> [Excerpted data]:
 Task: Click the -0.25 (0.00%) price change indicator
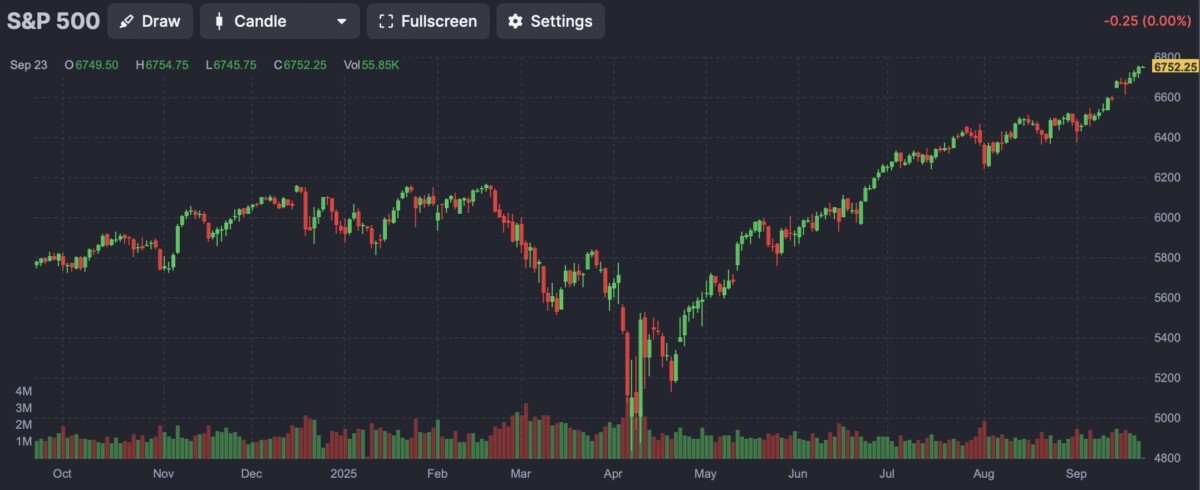(x=1150, y=21)
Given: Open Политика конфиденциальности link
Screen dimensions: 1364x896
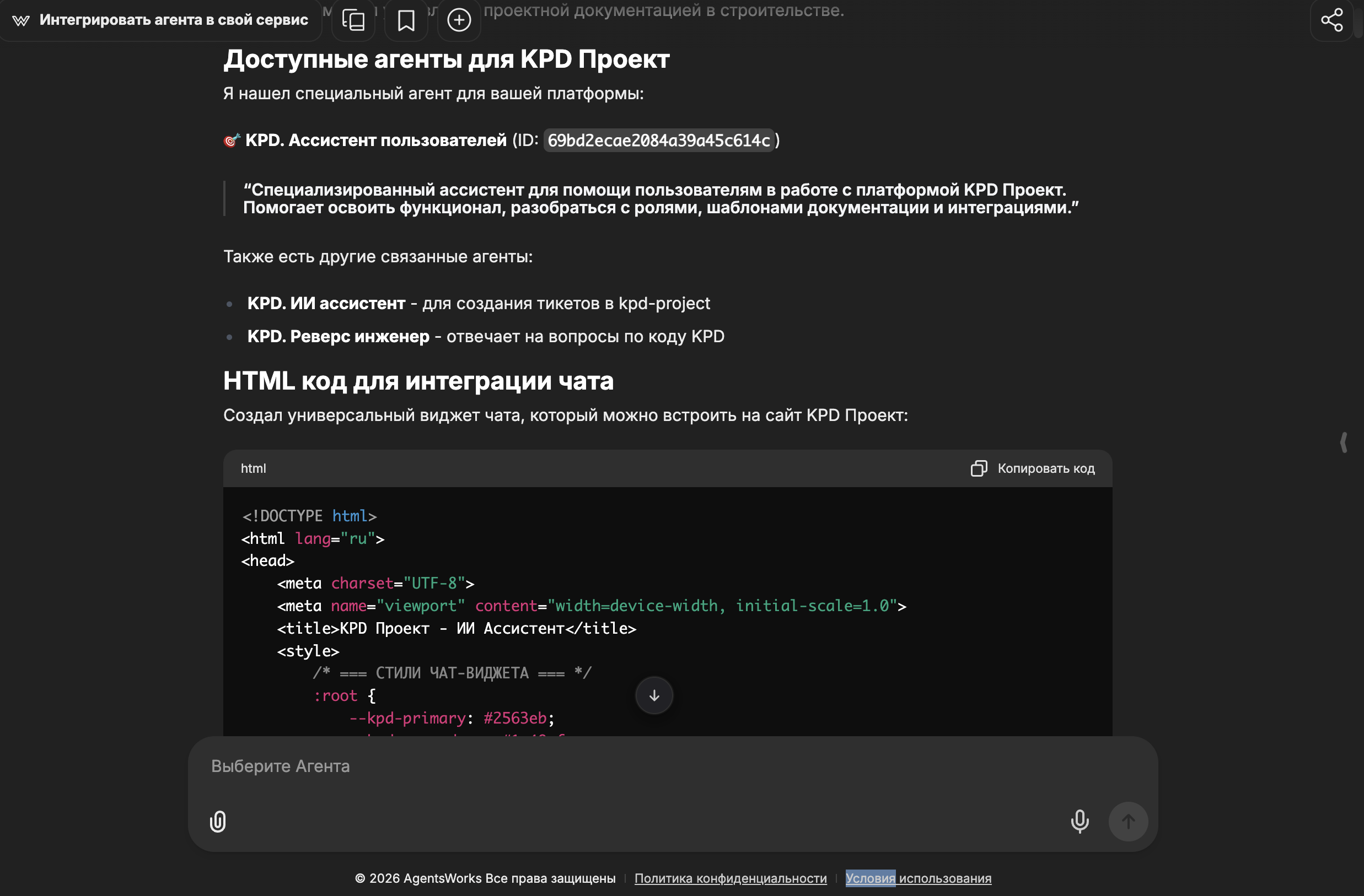Looking at the screenshot, I should [x=730, y=878].
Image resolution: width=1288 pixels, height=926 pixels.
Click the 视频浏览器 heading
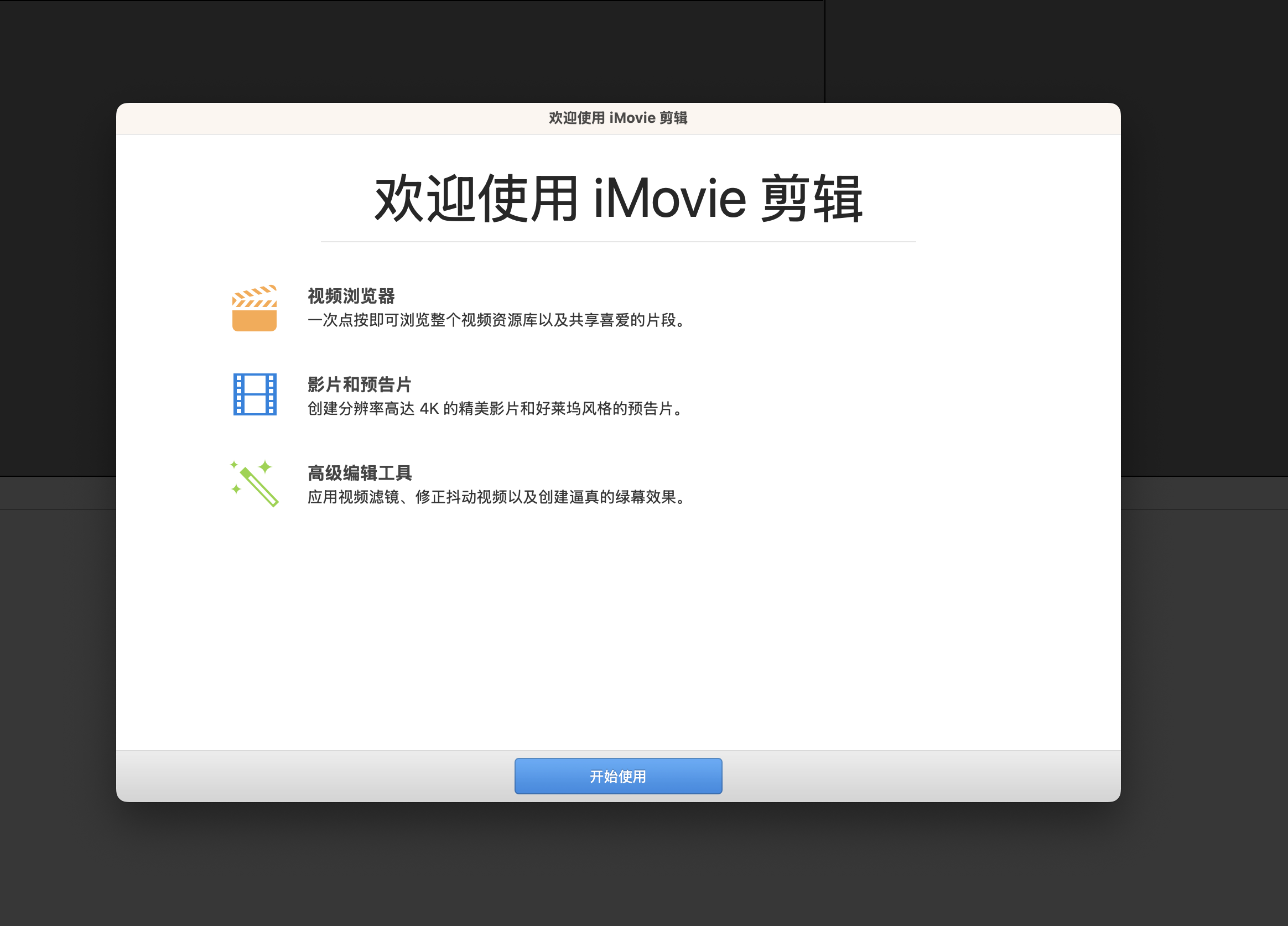tap(351, 296)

> [Direction]: Can you write these lines out again, substituting "title" for "heading" and keeping everything else the same? Omit the pictures.

> [Response to this task]:
 Task: Click the -0.25 (0.00%) price change indicator
(x=1150, y=21)
Given: Open Политика конфиденциальности link
Screen dimensions: 1364x896
Looking at the screenshot, I should [x=730, y=878].
Image resolution: width=1288 pixels, height=926 pixels.
Click the 视频浏览器 title
tap(351, 296)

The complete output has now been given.